Ficha técnica
Título: Las torres de Trebisonda | Autor: Rose Macaulay | Editorial: Minúscula | Paisajes narrados, 28 | Traducción: Francisco Segovia | Posfacio: Jan Morris | Páginas: 382 | Precio: 18,50 € | Fecha de aparición: 2008 | Formato: 12 x 16,50 cm. | ISBN: 978-84-95587-44-2
Las torres de Trebisonda
Rose Macaulay
Las torres de Trebisonda cuenta las peripecias de un estrambótico grupo, formado por Laurie, la narradora, su inimitable tía Dot, el intolerante padre Chantry-Pigg y un camello loco, que parte de Inglaterra rumbo a Oriente Medio movido por distintos intereses que van desde un heterodoxo proselitismo anglicano al puro placer del viaje. Ingeniosa y a la vez melancólica, desenfadada y sutil, esta novela descubre una ciudad de fábula, una Trebisonda reflejo de inquietudes espirituales, metáfora del carácter esquivo de la verdad. Un relato satírico y en ocasiones absurdo, de un humor chispeante, tras el que se esconden las sombras del desengaño, los dilemas religiosos y el recuerdo de un amor perdido.
I
-Coge mi camello, querida -dijo mi tía Dot, apeán – dose del animal a su vuelta de misa.

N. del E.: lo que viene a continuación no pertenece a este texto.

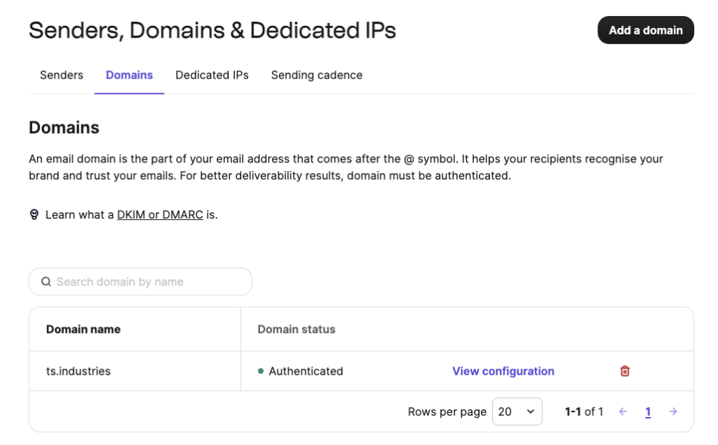Image resolution: width=718 pixels, height=445 pixels.
Task: Delete the ts.industries domain with trash icon
Action: pyautogui.click(x=625, y=371)
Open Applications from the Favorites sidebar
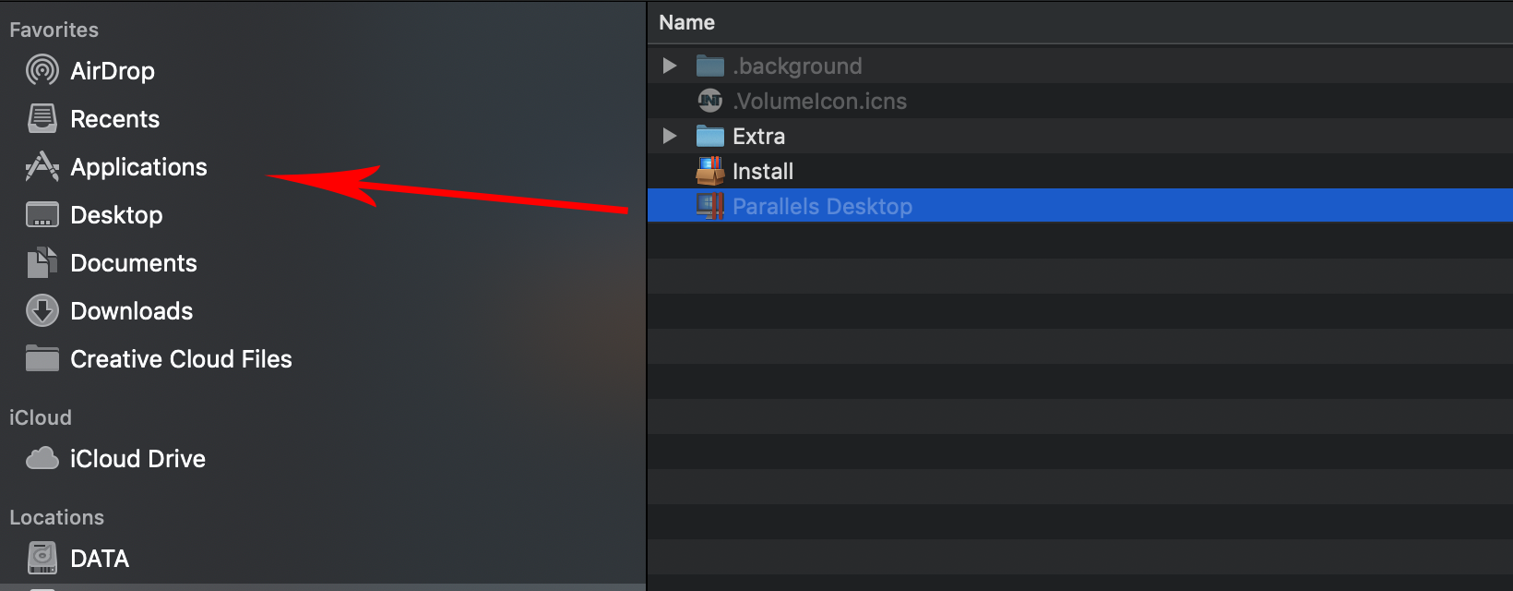 click(x=138, y=167)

El camello, un dhalur árabe blanco (de una joroba), perteneciente al famoso rebaño de la tribu ruola, había sido un regalo de despedida -con sus alforjas repletas de oro de pocos quilates y brillantes gemas orientales- de un rico magnate del desierto que poseía un hotel cerca de Palmira. Yo siempre pensé que decía mucho en favor de mi tía el que, viniendo el camello de donde venía, no lo hubiese llamado Zenobia, Longino o Aureliano, como habría hecho una mujer de menor categoría. Ella, en cambio, siempre lo llamaba, en tono distante, «mi camello», o «el camello». A mí el camello me tenía sin cuidado, y yo a él, pero, como estaba de visita con la tía Dot, hice lo que me mandaba y lo arrastré por la brida hasta el establo que compartía con mi pequeño Austin y, hasta hacía poco, con el Morris de mi tía, el coche que un obispo anglicano le había robado fuera del edificio del Ateneo mientras ella cenaba allí con el profesor Gilbert Murray y el arzobispo David Mathew. En camello o en coche, las gárgolas góticas miraban desde lo alto, pues el establo estaba adosado a los muros de un capricho dieciochesco levantado con piedras tomadas de la parroquia restaurada del pueblo, de estilo Perpendicular and Decorated. En el capricho quedaban aún unos cuantos arcos, además de las caras de gárgola de unos diablillos y monjes. El camello, musulmán no converso, parecía mirarlas con desdén. Le di de comer remolacha forrajera (aunque parecía estar rumiando aún la del desayuno) y pasé el cerrojo.
El camello llevaba a la tía Dot a misa, pero el Austin a mí no. Mi tía era una feligresa practicante, pero yo no. Mi tía pertenecía a la Alta Iglesia anglicana, y por lo tanto no a ese gran sector medio de la Iglesia de Inglaterra que, según se dice, es la columna vertebral (si es que la tiene) de nuestra nación. Yo también soy alta, incluso extrema, pero no muy devota, lo cual es una posición sólida, pues así se pertenece al mejor sector de la mejor rama de la Iglesia cristiana sin asistir apenas a misa.
Quizá debería explicar por qué somos tan firmemente eclesiásticos, ya que parte de esta historia es resultado de una actitud nuestra poco usual, o más bien de la tía Dot. Pertenecemos a una vieja familia anglicana que sufrió bajo las leyes penales de Enrique VIII, María Tudor y Oliver Cromwell. Durante el reinado de Enrique VIII adquirimos y habitamos, es cierto, una abadía disuelta en Sussex, pero algunos de nosotros fuimos llevados a la hoguera por negarnos a aceptar los Seis Artículos. Con María Tudor fuimos llevados a la hoguera de nuevo; naturalmente, por herejía.